Monday, December 11, 2006

Memory Loss

If being depressed isn't enough with the lousy attitude, lack of desire to act, and complete disinterest in doing just about anything, a lot of victims have to deal with memory loss as well. It came to my attention just last night that a lot of people aren't aware of this complication from depression; perhaps they're just forgetting? What a sick and twisted thing to have happen . . . a symptom that prevents itself from being noticed!

I found a study on depression and anxiety for starters, so I was quickly able to confirm that there has been research in this area. It's interesting that the study found that while anxiety alone does not have an effect on memory, it can significantly compound with depression. It suggests that other studies that did not control for anxiety levels were frustrating to analyze.
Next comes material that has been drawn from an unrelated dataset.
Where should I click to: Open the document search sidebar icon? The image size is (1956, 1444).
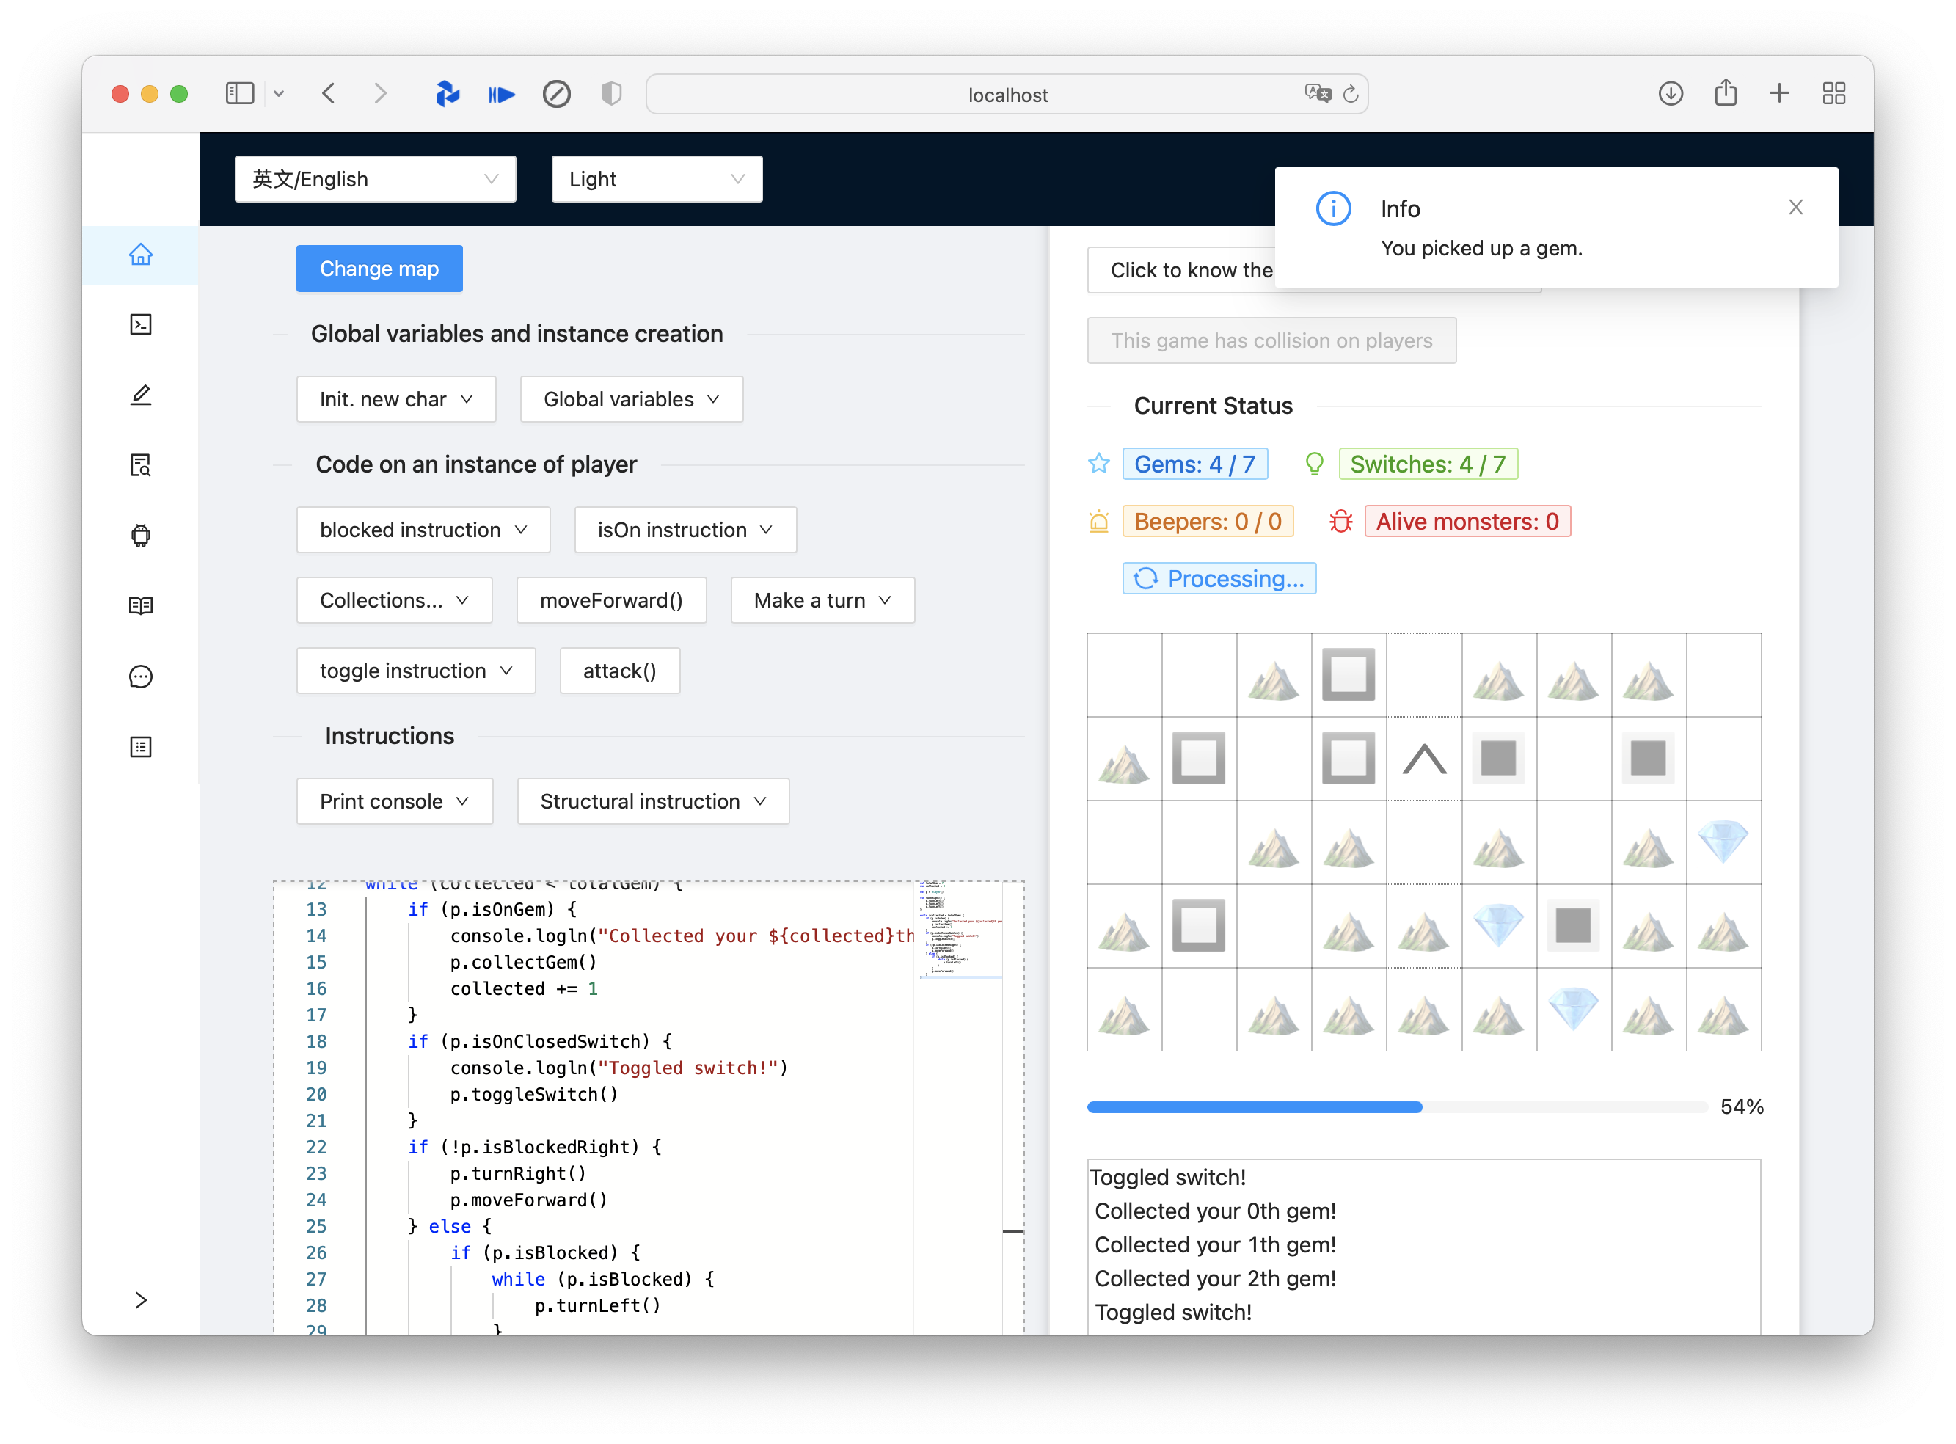[141, 465]
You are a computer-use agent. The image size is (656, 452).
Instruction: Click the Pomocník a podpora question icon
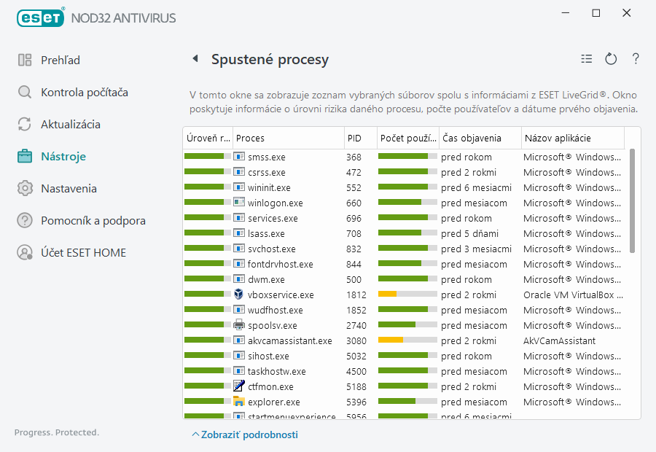(x=25, y=221)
I then discovered that there is a newsletter devoted to memory loss, and they had a wonderful article specifically addressing memory loss and depression a few years back. Salient points include:
  • Memory loss, like motivation and focus, are likely affected by the levels of neurotransmitters in the brain.
  • The mind filters memory to match mood; depressed people are much more likely to remember times when they're sad than they are to recall happy experiences. "It also reinforces the person's drab and negative view of life, fueling the depression."
  • Long term memories are not actually being lost so much as they are never forming at all due to the lack of focus and attention.
  • Treatment of the depression alleviates the memory problems.
I'm able to wrap my mind around the memory loss more comfortably now. Essentially, depression victims aren't able to pay enough attention to form as many memories, and the depression filters those so that the ones that reinforce the disease come more easily to mind. It's one more way that this disease becomes invisible, comfortable, and usual in the mind of its victims.

Goal for today: write down a good thing as soon as it happens. Many treatments suggest some sort of journal; if you want to make this part of one then by all means go ahead. If not in a journal, put it someplace you will see it, like on your refrigerator. You're experiencing happiness despite your depression, and you deserve to know about it.

1 comment:

Curiosity said...

I know I'm way out of date commenting on this post, but I was going through some of your archives and wanted to comment anyway... I was just reading a book about the brain in which they discussed how the part of your brain responsible for creating long term memories actually gets physically smaller when you're depressed as compared to "normal". Crazed. No wonder I can't remember what I came in here to do.